Yaklaşık bin yıl önce Grönland’a –ve çok daha belirgin ve kalıcı bir biçimde İzlanda’ya– yerleşilmesi, iklim özelliklerinin beşeri kültürleri nasıl etkilediğine dair güzel bir örnektir. Kuzey ve Orta Avrupa’nın büyük bir kısmı 10. yüzyıldan 13. yüzyıla, belki de 14. yüzyılın başlarına kadar ortalamanın üzerinde ılıman ve sıcak bir iklimin tadını çıkardı. Burada “tadını çıkarmak” ifadesi oldukça yerinde, çünkü bugün ortaçağ sıcak dönemi olarak tanımlanan iklim evresinin etkileri pek çok Avrupalı birey ve toplum için oldukça olumluydu. Bereketsiz hasat ve kıtlık azalırken nüfus hatırı sayılır ölçüde arttı. Birçok insan için varoluş sadece bir hayatta kalma mücadelesi olmaktan çıktı, insanlar enerjilerini farklı girişimlerde bulunmaya, örneğin inşaat işlerine yönlendirmeye başladı. Yüksek ortaçağla birlikte yepyeni bir mimari anlayış ortaya çıktı ve bize bugün bile bir şehirle ya da kültürle özdeşleştirilebilecek kilise ve katedrallerin yanı sıra kemerler, kaleler ve su kanalları gibi seküler yapıları miras bıraktı. Bugünün yaygın ekolojik yaklaşımları açısından pek hoş karşılanacak bir girişim olmasa da yeni tarım arazileri ve yerleşim alanları yaratmak için ağaçlar kesildi ve ormanlar yok edildi. Yerleşim yerleri belirlenirken daha önce kimsenin ya da en azından yerleşimcilerin kendi etnik gruplarından herhangi birinin yaşamadığı yerler arandı: Örneğin Kutsal Roma Cermen İmparatorluğu’nun çevresinde bulunan nüfusu nispeten az bölgelerden birinde yüzyıllar sonra Prusya adında bir devlet kuruldu. O zamana kadar Avrupalıların hiç bilmediği veya çok az bildiği İzlanda ya da Grönland gibi bölgeler de Vikinglerin kendi kültürlerini yaratmasına imkân tanıdı ve Kuzey Avrupa kültürü bu şekilde doğup gelişti. Vikingler tamamıyla yabancı bir kıtaya ulaşmayı başarmıştı. Kuzey Avrupalılar birkaç yıl boyunca –“Eski Dünya”nın ılıman iklim koşulları bu bölgeye geçişlerini ve yerleşmelerini kolaylaştırmıştı– Kuzey Amerika’da yaşadılar. Norveç, İzlanda ve Grönland arasında kalan gemi geçiş rotalarında o zamanlar buzlanmaya neredeyse yıl boyunca hiç rastlanmıyordu; bu da erzak bulmalarını ve daha fazla ilerlemelerini kolaylaştırmıştı. Tarihçi Wolfgang Behringer ve “iklim tarihçilerine” göre, “Pusulanın keşfinden önceki dönemin yetersiz denizcilik bilgisine rağmen Vikinglerin denizlerdeki efsanevi becerilerini mümkün kılan şey, fırtınaların seyrekliği ve iklim koşullarının uygunluğuydu.”

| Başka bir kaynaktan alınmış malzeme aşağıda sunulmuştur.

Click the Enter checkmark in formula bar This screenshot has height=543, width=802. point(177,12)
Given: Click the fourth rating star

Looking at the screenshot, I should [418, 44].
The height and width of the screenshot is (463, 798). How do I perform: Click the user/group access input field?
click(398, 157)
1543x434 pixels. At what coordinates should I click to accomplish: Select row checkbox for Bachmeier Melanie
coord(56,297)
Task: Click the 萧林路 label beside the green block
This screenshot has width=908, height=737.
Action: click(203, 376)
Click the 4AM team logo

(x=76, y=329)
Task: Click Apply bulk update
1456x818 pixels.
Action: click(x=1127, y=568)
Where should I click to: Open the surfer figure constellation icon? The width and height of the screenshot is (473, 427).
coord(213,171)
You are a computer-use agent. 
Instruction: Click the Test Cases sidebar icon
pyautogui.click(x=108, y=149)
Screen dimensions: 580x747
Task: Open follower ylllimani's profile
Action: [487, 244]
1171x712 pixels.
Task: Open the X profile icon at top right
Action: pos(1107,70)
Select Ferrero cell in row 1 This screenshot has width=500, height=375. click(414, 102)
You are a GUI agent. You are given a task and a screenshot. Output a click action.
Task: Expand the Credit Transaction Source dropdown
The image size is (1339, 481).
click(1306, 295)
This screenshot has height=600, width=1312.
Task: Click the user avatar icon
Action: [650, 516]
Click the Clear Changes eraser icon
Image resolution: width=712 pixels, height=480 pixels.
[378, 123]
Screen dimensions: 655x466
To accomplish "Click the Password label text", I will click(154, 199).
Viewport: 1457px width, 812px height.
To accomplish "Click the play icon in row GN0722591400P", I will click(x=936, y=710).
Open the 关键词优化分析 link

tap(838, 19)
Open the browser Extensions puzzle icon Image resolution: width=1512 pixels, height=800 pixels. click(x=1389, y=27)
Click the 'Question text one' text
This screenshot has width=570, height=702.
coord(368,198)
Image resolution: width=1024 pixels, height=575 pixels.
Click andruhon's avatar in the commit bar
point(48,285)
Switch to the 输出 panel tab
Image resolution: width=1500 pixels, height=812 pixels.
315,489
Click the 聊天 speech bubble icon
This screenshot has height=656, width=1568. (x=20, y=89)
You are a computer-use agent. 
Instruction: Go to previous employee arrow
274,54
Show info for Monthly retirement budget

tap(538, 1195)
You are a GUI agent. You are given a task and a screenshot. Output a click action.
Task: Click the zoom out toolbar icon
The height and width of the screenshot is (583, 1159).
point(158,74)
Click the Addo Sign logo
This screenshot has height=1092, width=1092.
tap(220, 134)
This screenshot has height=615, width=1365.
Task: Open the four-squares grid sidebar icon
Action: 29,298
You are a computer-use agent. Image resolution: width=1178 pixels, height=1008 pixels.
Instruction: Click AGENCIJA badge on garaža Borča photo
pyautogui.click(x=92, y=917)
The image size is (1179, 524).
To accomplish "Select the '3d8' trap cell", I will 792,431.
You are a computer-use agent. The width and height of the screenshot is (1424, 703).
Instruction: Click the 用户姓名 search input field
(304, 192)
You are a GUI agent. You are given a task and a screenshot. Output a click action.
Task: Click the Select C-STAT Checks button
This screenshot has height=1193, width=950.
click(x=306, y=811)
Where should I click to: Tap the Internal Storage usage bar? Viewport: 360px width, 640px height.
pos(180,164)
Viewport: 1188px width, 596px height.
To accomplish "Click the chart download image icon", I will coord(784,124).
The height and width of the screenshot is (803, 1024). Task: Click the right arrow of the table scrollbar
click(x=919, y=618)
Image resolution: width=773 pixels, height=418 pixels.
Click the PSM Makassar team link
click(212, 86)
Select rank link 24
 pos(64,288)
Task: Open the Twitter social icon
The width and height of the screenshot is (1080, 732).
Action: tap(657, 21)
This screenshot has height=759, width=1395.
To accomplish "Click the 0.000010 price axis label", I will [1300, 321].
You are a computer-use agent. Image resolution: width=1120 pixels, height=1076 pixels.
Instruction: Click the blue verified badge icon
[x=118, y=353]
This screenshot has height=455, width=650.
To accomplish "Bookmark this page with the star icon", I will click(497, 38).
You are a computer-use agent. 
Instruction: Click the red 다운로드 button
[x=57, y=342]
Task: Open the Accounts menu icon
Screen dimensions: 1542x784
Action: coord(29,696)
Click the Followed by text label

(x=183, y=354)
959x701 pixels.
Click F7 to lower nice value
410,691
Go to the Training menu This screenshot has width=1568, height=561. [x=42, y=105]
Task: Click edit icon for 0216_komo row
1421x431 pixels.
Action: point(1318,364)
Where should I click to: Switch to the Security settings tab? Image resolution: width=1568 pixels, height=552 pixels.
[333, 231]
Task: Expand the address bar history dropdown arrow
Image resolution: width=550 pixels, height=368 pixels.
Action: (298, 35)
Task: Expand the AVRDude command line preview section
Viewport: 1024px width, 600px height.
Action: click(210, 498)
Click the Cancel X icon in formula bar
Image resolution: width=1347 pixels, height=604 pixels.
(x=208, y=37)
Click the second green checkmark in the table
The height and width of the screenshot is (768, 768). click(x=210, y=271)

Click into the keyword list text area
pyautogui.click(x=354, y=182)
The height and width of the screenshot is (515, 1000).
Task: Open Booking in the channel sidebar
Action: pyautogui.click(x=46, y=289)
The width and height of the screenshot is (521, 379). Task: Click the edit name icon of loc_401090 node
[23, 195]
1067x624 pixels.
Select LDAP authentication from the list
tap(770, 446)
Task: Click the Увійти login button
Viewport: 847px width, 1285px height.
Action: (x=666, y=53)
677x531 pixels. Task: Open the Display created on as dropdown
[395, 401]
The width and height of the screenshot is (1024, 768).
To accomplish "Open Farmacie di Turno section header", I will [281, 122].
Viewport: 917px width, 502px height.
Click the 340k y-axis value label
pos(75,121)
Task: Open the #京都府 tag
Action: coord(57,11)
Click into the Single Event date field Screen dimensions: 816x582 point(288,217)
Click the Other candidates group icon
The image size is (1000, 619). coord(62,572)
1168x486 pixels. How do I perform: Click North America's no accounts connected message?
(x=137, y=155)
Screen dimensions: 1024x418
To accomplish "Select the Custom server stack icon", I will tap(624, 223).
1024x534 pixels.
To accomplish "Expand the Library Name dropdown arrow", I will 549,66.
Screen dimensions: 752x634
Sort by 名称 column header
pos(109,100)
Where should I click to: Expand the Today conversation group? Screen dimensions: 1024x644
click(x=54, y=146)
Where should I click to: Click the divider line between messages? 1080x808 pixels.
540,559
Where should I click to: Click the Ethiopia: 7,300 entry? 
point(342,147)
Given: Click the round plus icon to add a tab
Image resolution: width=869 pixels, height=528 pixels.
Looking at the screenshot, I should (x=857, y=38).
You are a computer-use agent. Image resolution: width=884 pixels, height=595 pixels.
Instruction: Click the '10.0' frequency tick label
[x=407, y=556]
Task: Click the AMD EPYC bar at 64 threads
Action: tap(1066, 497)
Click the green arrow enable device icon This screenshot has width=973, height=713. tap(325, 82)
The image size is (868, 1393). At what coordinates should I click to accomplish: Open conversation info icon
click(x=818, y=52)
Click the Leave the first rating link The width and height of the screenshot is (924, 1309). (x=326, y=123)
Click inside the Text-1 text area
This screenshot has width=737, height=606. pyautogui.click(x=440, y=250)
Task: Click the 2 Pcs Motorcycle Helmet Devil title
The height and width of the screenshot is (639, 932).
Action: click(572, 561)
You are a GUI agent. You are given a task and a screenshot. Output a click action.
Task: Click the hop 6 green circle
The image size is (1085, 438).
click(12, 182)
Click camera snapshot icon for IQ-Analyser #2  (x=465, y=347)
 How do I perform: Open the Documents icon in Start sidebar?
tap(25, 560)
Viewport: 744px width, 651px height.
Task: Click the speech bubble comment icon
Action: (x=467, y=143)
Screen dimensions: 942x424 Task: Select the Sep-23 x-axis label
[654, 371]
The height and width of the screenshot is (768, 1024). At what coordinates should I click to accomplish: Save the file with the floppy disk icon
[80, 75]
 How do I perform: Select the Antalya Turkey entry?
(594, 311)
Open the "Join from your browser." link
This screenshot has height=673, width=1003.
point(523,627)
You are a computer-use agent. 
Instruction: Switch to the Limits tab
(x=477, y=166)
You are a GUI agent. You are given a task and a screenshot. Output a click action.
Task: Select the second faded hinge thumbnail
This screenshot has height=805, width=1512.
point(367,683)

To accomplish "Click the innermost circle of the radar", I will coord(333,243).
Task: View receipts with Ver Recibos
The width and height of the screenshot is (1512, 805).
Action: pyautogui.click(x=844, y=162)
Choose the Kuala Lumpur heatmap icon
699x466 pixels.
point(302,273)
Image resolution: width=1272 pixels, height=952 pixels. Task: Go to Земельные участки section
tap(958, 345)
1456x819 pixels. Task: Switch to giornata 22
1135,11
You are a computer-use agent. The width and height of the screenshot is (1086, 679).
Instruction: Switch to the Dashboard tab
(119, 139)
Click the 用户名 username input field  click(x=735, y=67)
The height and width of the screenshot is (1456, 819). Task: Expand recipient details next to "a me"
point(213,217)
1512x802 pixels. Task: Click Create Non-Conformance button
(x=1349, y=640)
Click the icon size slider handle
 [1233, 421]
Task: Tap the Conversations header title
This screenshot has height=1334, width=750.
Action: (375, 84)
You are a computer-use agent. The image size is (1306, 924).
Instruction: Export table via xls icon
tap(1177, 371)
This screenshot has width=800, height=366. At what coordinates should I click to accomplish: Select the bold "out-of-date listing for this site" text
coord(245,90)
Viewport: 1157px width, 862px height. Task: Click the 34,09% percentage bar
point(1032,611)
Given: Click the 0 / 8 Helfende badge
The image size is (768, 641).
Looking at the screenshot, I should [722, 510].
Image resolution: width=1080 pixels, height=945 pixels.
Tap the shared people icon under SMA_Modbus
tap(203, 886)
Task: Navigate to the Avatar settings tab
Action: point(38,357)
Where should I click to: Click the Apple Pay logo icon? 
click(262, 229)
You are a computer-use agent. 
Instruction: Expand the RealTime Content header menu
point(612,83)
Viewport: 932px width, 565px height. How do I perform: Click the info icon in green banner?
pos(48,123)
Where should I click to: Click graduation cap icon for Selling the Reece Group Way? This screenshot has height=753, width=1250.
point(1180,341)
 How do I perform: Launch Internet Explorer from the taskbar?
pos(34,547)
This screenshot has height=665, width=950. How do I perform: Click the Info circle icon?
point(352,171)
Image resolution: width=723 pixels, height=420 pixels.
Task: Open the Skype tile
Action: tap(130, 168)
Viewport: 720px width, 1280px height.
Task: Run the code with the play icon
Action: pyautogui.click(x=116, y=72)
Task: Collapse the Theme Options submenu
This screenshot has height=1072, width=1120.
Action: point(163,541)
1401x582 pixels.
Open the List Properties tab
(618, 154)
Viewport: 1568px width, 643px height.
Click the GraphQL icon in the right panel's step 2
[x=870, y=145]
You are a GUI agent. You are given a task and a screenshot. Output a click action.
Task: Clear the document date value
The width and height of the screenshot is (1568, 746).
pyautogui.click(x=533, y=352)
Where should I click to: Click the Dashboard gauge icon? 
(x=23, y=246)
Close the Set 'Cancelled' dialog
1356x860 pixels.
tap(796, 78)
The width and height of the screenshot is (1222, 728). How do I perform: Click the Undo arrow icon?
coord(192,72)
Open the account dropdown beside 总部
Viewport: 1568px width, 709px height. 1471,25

Bu uzak kıtayı “Vinland” yani Şarap Ülkesi olarak adlandırdılar. Bu ismin Vikinglerin keşiflerinin en uç noktası olduğu düşünülen Kanada’nın Newfoundland eyaletindeki L’Anse aux Meadows kazı alanında bulunan yerleşim yerini mi, yoksa daha aşağılarda Massachusetts’e kadar uzanan bölgenin –bugün o bölgede hiçbir yerde asma yetişmemektedir– tamamını mı kapsadığı kesin olarak bilinmiyor. 21. yüzyılın başında Danimarka hâkimiyeti altında yarı özerk bir bölge olan Amerika’nın kuzeydoğu ucu artık ne bölgesel ve mevsimsel istisnalar haricinde “yeşil bir diyar” ne de bir şarap ülkesi. Kabul edelim, Vikinglerin pazarlama yetenekleri vardı, keşfettikleri topraklara isim vermekte mahirdiler. Nitekim kimse ailesiyle birlikte “Shitland” olarak anılan bir bölgeye yerleşmek istemez. Öte yandan o zamanın iklim ve altyapı koşulları bugün Grönland sahil şeridinden ısıtmalı kamaralarda turistleri taşıyan yolcu gemilerinin maruz kaldığı iklim ve altyapı koşullarından kuşkusuz çok daha farklı ve insancıldı.